Je vois tellement mal comment Taillefer pourrait manipuler ceux qui tirent les ficelles du PLQ afin de rendre ce parti nettement plus à gauche. C’est totalement illusoire. S’il veut vraiment changer les choses, c’est au PQ ou chez QS qu’il doit aller. Sauf, si comme Couillard, il ne veuille le pouvoir que pour le pouvoir sans vouloir vraiment faire du Québec un monde meilleur. D’ici là, espérons qu’il saura dénoncer avec véhémence les positions farfelues de la CAQ durant la prochaine campagne électorale. Il a quand même une certaine crédibilité.

J’ai confiance en ton intégrité! Mon expérience avec toi alors que j’étais chef du Parti vertu du Québec prônant des alliances avec les autres partis a été juste et bien rapportée. Ne t’inquiète pas, on sait que M. Taillefer n’interviendra pas, mais l’apparence de conflit suffit à se poser des questions que tu dois répondre comme tu viens de le faire!

Beau coup d’intégrité, Monsieur Alec Castonguay :
– la vôtre qui prend ses distances en saluant, avec réserve, celle de Taillefer qui prend ses distances;
-celle de Taillefer qui prend ses distances.
Tant de prise de distances rapproche nécessairement…
Mais pas au point où j’écrirais « Beaucoup d’intégrité ».

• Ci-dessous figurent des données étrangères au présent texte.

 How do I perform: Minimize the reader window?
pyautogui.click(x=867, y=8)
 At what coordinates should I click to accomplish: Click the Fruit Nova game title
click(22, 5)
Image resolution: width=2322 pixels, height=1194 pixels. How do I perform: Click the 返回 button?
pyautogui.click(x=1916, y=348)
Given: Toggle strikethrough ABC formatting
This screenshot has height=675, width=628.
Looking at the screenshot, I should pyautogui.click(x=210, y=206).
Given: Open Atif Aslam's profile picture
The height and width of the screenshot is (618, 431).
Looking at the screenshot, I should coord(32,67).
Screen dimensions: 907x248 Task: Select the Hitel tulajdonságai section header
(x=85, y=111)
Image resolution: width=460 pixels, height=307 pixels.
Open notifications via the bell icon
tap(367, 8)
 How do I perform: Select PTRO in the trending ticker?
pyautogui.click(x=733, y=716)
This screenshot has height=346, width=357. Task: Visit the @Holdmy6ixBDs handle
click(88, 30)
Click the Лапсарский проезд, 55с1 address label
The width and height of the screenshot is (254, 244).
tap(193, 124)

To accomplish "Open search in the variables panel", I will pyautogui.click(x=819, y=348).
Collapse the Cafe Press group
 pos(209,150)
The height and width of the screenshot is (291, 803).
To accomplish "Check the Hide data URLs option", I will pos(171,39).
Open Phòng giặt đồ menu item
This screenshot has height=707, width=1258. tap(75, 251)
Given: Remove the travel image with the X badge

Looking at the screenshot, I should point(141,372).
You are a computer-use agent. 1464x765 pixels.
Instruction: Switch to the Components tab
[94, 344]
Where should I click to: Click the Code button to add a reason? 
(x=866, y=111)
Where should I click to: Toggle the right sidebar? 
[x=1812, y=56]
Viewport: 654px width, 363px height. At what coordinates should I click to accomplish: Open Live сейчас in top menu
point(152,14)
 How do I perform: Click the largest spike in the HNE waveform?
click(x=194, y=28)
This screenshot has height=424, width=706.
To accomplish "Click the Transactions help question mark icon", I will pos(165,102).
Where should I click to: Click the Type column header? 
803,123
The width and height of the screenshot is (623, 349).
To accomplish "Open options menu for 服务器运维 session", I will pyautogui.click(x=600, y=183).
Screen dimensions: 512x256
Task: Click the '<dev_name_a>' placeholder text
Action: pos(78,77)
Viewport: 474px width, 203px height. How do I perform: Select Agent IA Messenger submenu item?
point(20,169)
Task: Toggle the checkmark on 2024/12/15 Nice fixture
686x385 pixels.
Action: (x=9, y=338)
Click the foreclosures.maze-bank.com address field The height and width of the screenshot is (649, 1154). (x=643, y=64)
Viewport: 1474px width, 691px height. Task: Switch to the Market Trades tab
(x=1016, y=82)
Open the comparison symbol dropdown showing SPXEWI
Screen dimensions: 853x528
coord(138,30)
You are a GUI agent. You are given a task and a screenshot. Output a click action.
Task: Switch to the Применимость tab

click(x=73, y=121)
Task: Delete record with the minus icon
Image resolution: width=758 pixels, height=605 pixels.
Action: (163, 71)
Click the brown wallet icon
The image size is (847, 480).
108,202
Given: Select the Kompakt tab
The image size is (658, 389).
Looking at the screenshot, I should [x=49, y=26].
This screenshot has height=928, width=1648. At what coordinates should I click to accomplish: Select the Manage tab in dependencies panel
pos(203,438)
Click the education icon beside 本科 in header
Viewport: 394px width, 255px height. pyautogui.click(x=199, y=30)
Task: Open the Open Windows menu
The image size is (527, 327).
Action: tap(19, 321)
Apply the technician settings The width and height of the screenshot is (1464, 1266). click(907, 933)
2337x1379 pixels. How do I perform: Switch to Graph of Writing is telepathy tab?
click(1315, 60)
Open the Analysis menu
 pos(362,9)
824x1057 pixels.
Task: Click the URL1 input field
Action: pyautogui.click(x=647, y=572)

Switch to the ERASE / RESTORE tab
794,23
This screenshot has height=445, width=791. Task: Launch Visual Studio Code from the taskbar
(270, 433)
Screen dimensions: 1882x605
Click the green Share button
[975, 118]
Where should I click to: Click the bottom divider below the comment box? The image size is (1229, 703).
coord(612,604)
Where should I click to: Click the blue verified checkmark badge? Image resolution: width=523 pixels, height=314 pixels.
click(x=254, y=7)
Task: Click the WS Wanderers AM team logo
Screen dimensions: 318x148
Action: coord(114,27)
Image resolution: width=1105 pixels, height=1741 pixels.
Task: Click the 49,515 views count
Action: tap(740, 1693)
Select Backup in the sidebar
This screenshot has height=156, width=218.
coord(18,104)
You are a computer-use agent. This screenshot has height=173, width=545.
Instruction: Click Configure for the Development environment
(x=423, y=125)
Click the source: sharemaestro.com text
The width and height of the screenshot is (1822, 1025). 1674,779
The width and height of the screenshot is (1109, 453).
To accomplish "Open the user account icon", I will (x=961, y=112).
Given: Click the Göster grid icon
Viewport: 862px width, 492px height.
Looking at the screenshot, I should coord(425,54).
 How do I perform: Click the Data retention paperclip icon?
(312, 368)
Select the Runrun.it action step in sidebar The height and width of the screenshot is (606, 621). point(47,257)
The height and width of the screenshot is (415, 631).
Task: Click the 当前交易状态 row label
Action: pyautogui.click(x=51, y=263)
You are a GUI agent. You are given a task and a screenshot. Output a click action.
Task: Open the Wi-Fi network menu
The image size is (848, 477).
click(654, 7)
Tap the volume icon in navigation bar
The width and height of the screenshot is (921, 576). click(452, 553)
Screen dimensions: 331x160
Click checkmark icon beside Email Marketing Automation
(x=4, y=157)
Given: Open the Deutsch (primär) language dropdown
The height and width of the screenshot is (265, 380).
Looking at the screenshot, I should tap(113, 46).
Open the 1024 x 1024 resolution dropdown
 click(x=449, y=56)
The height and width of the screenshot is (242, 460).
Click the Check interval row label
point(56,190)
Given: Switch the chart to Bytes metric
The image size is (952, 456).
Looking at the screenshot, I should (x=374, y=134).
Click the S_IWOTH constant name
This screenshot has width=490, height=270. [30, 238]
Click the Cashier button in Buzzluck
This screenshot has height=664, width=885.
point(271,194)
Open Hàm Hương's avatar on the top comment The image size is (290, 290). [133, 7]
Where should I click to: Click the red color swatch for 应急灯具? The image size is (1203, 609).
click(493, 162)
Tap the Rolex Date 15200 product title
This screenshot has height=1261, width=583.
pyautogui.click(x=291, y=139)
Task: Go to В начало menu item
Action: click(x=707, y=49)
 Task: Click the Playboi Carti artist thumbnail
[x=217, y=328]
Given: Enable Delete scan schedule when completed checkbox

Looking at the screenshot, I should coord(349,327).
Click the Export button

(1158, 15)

M. Taillefer semble se chercher dans ses différents projets. Il s’est fixé sur la présidence du parti libéral ce qui me paraît un mauvais choix. C’est un parti qui est à la dérive et son chef n’a pas la compétence pour continuer si on juge par son mandat qui se termine. Les démisionnaires prouvent que son leadership ne plaît pas à ses députés. La politique n’est pas un choix judicieux et il joue au petit « boss » et son parti semble en avoir assez de son style directif. François Legault n’a pas la compétence pour prendre la relève. Le seul qui pourrait diriger notre Québec serait Jean-François Lisée et son équipe qui sera le vainqueur à l’élection.
J’aime beaucoup lire et entendre Alec Castonguay.